前任者が区政に残した「遺産」を順次精算しつつある田中区長が今議会で着手したのは、「区長の多選自粛条例」。「廃止」を打ち出して10月21日から30日間パブリックコメントの手続きがとられ、本会議にかけられたのち12月2日の総務財政委員会で条例廃止の議案について審査が行われました。
この条例は、私がまだ議員でなかった7年前、生活者ネットワークも賛成して制定されました。以来、私たち生活者ネットの周辺ではこの条例の評価は高く、「廃止しなくていい」という意見が多数を占めたため、質疑ののち次のような意見を述べて反対としました。
首長の任期については、田中区長も述べておられますように、本来、その人本人が判断すべきであり、また市民の側からみれば、その選挙の投票をもって判断すべきことです。条例で定める必要があるのか、と思うところもありますが、首長が長期にわたってそのポストを占めることによる政治の硬直化や陥りがちな不祥事のリスクを回避する意味でも、権限の集中・肥大化を防ぐ意味からも、多選を避けるよう努めることの意義は大きなものがあります。

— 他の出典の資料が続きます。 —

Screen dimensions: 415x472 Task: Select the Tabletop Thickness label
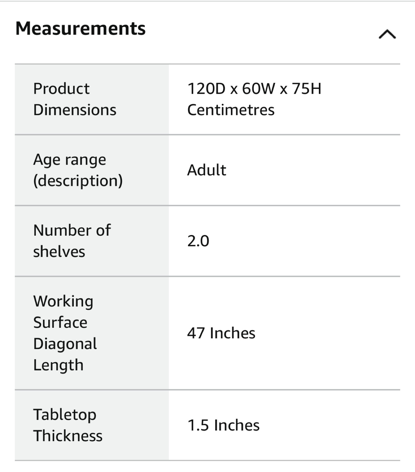tap(68, 425)
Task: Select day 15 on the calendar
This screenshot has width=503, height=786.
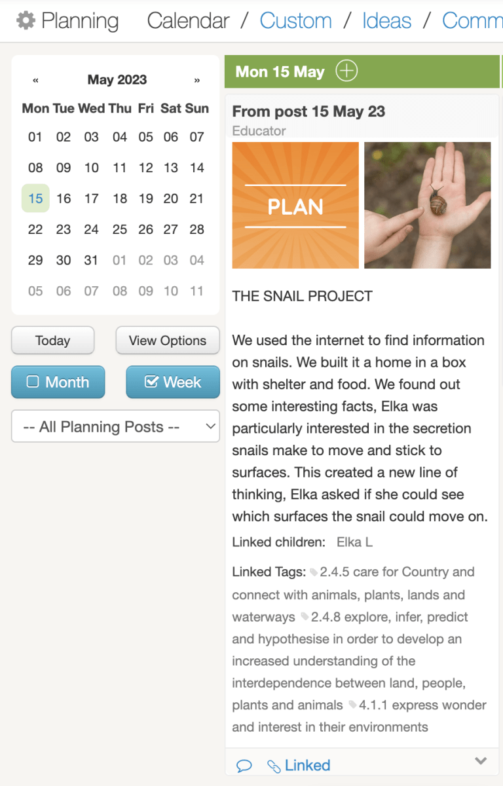Action: [35, 198]
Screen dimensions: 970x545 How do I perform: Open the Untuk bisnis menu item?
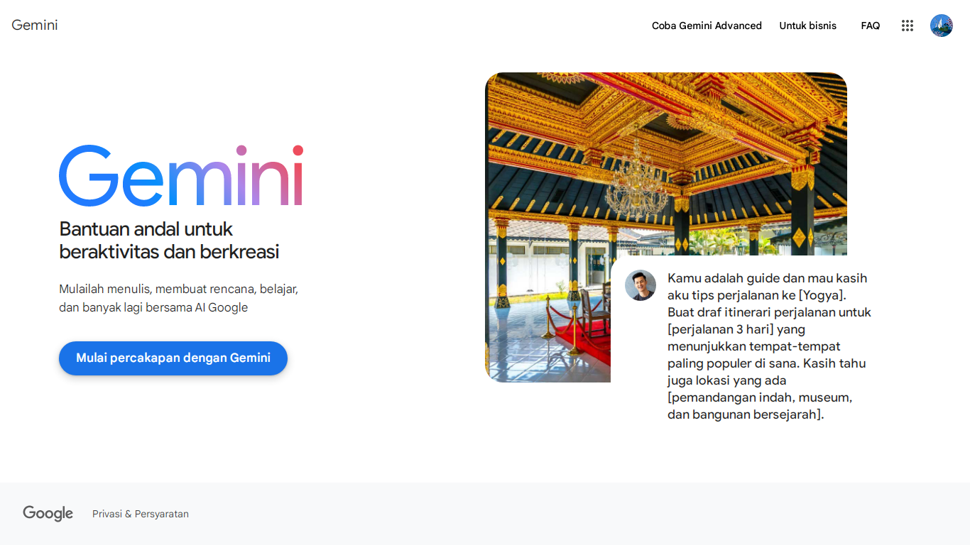(x=808, y=26)
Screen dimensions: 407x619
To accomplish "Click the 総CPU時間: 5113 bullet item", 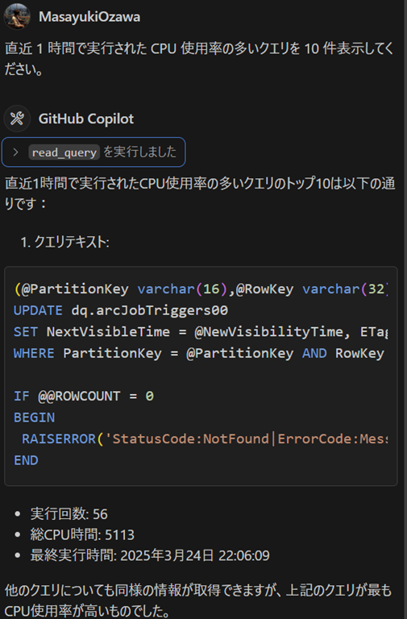I will 82,534.
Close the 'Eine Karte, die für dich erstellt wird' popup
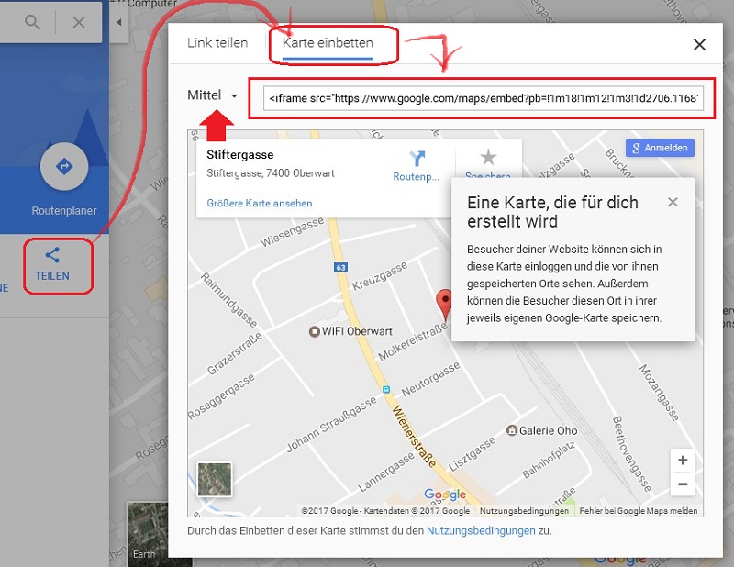 click(x=673, y=202)
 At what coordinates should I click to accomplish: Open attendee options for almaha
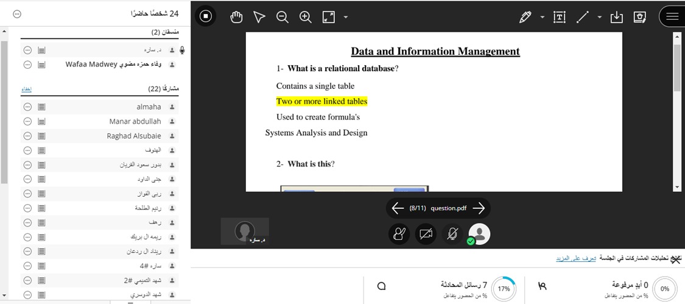click(27, 107)
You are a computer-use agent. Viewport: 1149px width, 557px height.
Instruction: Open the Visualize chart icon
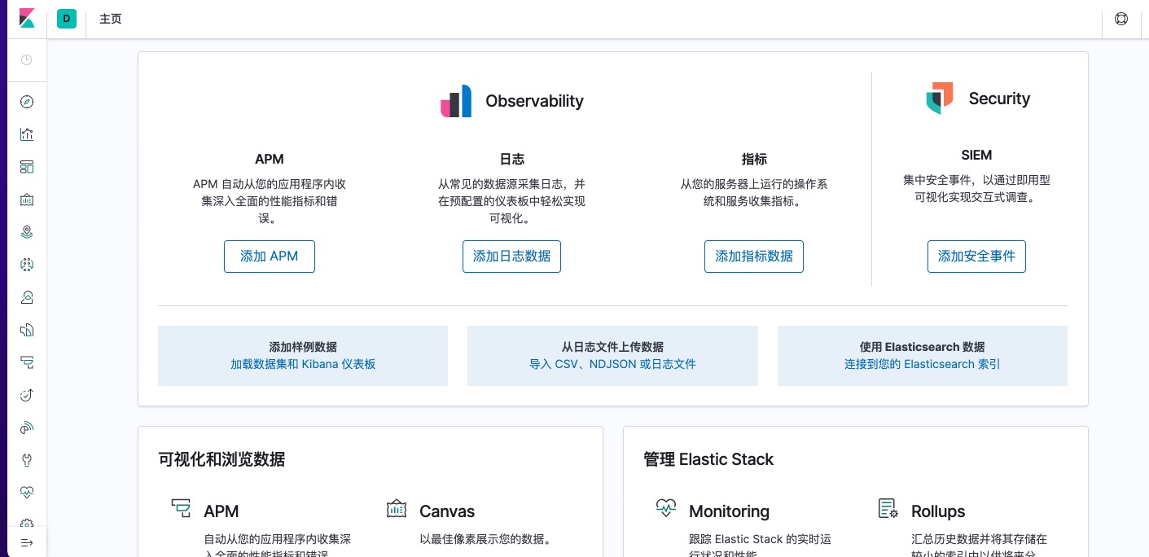tap(27, 134)
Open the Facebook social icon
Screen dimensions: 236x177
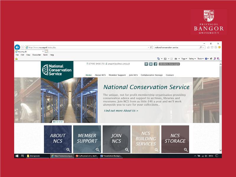point(155,64)
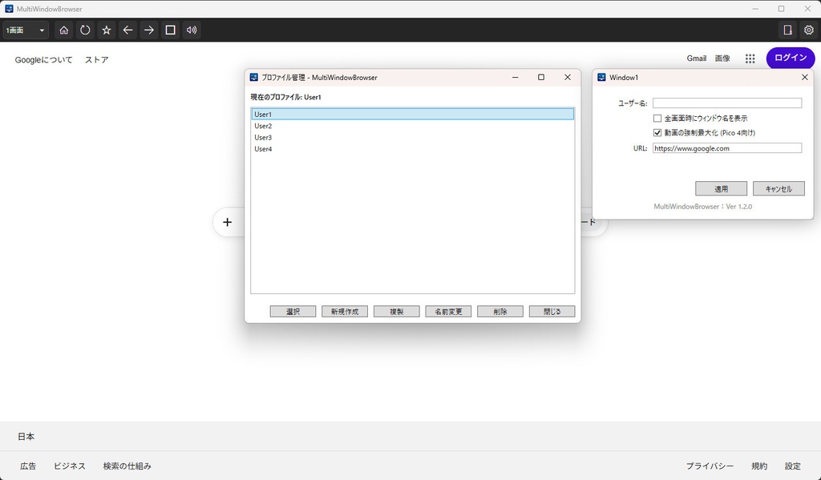This screenshot has width=821, height=480.
Task: Open the 1画面 screen layout dropdown
Action: pos(24,30)

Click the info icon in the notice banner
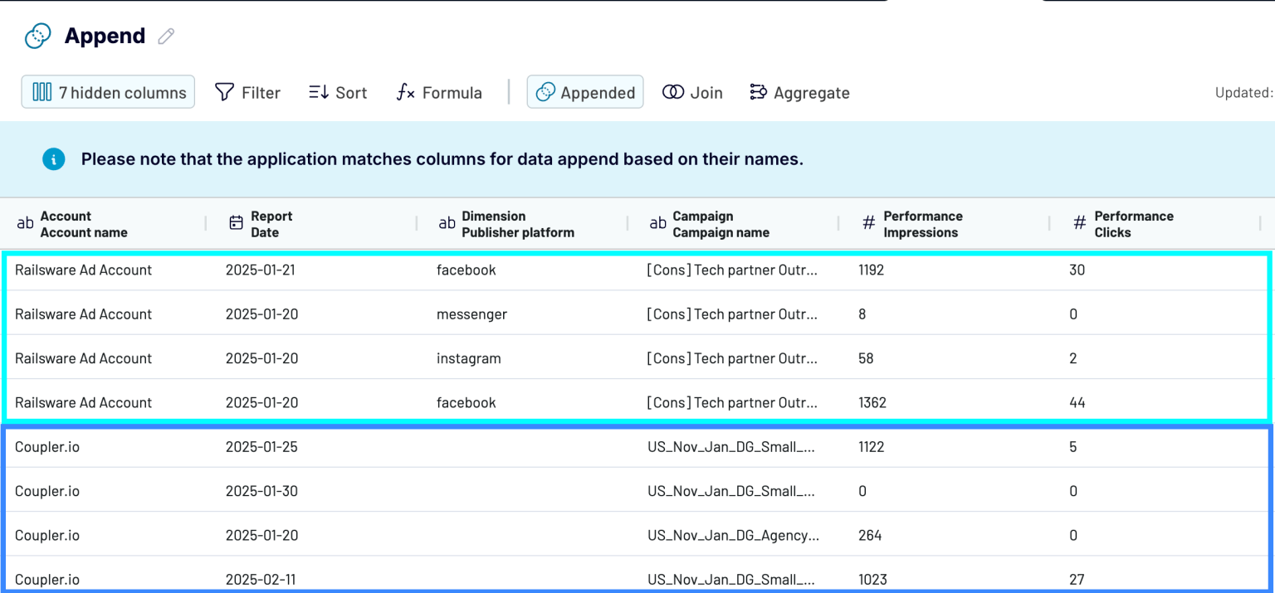[x=53, y=158]
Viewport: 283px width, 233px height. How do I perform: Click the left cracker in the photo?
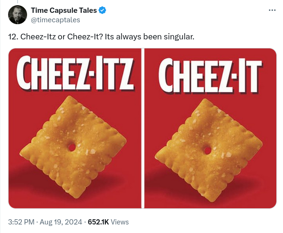[73, 147]
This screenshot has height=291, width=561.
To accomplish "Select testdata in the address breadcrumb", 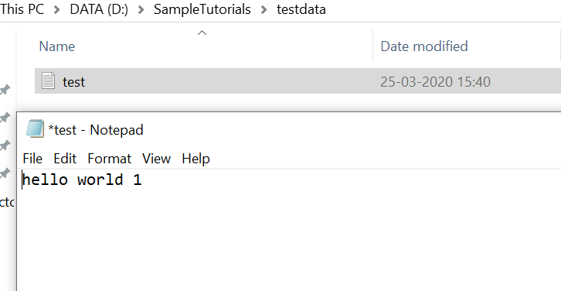I will (x=301, y=9).
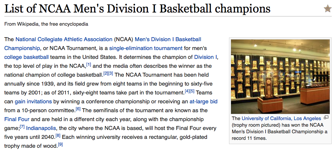Open Men's Division I Basketball Championship link

(103, 44)
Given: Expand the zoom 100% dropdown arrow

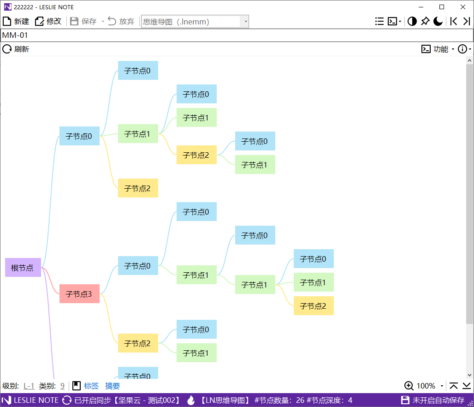Looking at the screenshot, I should coord(442,386).
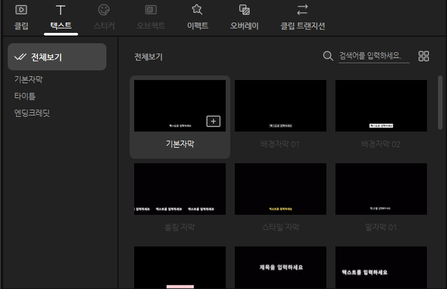This screenshot has height=289, width=447.
Task: Click the 검색어를 입력하세요 search field
Action: coord(374,56)
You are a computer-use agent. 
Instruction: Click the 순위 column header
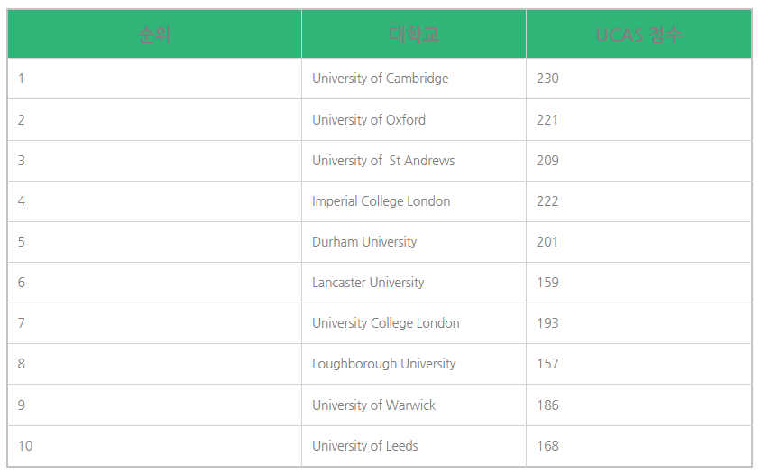tap(154, 34)
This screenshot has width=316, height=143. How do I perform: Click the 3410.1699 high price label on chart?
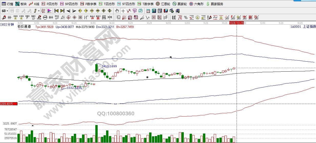109,66
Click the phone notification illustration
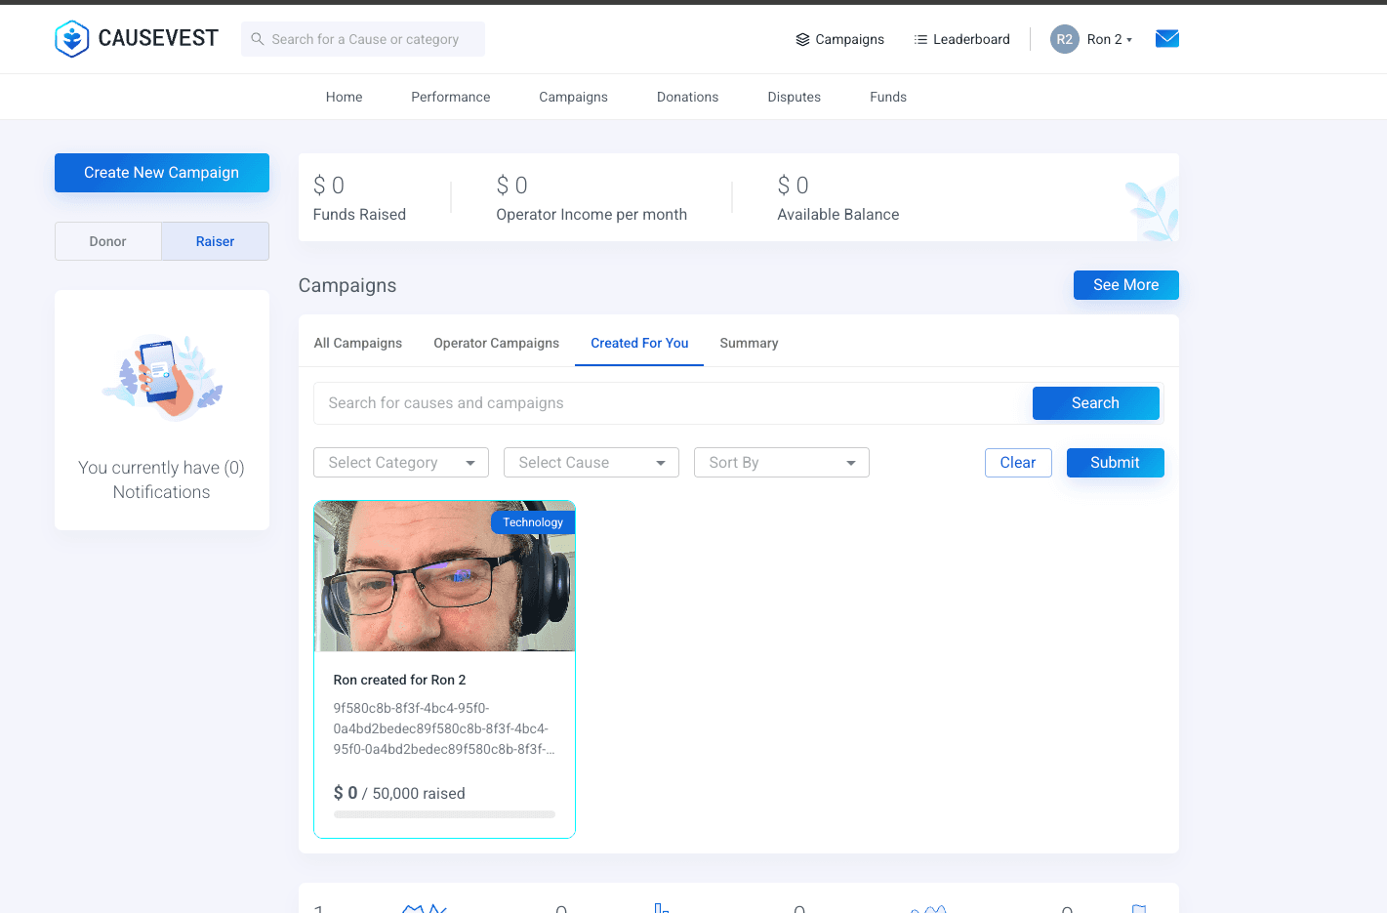1387x913 pixels. pos(162,377)
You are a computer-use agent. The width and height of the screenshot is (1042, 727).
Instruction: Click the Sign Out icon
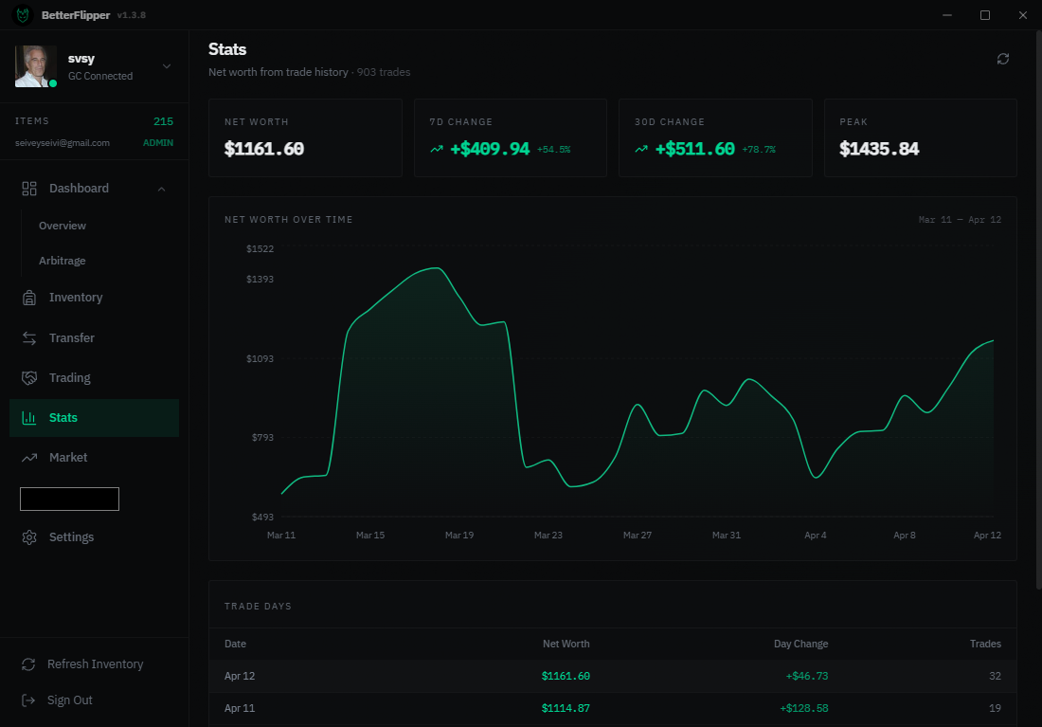pos(29,700)
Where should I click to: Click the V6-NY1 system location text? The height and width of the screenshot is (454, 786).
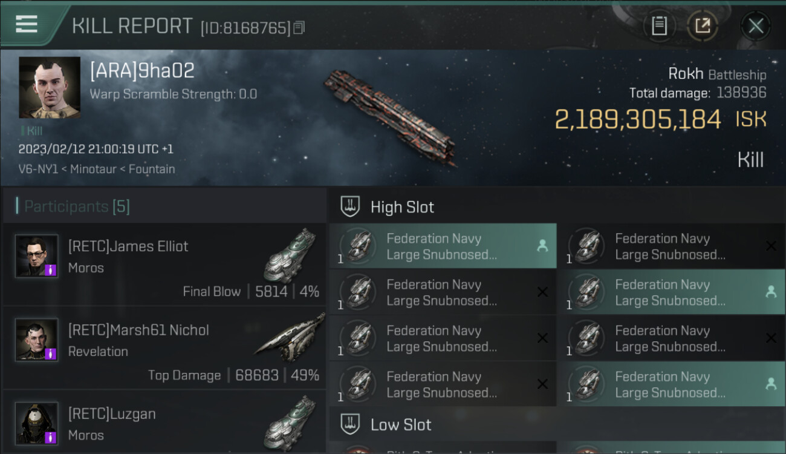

また現在の選挙制度のもとでの選挙は、現職に圧倒的に有利であるため、その被選挙権に対して制限をかけるという自粛条例は、理にかなったものと考えます。
前区長は、「杉並区長の在任期間に関する条例」の制定に至る経過で第3条「在任期間中、区長は全力で任務に務める」という趣旨の条文をわざわざ追加しておきながら、それに違反して任期途中で唐突に区政を放り出し、区民を失望させました。しかし、そのことがこの条例の価値を低めたとは言えません。
一方この条例は、区民の生活に直接の影響を及ぼすものではありませんから、あって不都合なことは何ひとつありません。
本議案は田中良という政治家個人の政治信条、あるいは理念の発信であると理解しており、その主張は主張として受け止めながら、あえていま廃止しなければならない理由を見いだすことができません。したがって、本議案に反対といたします。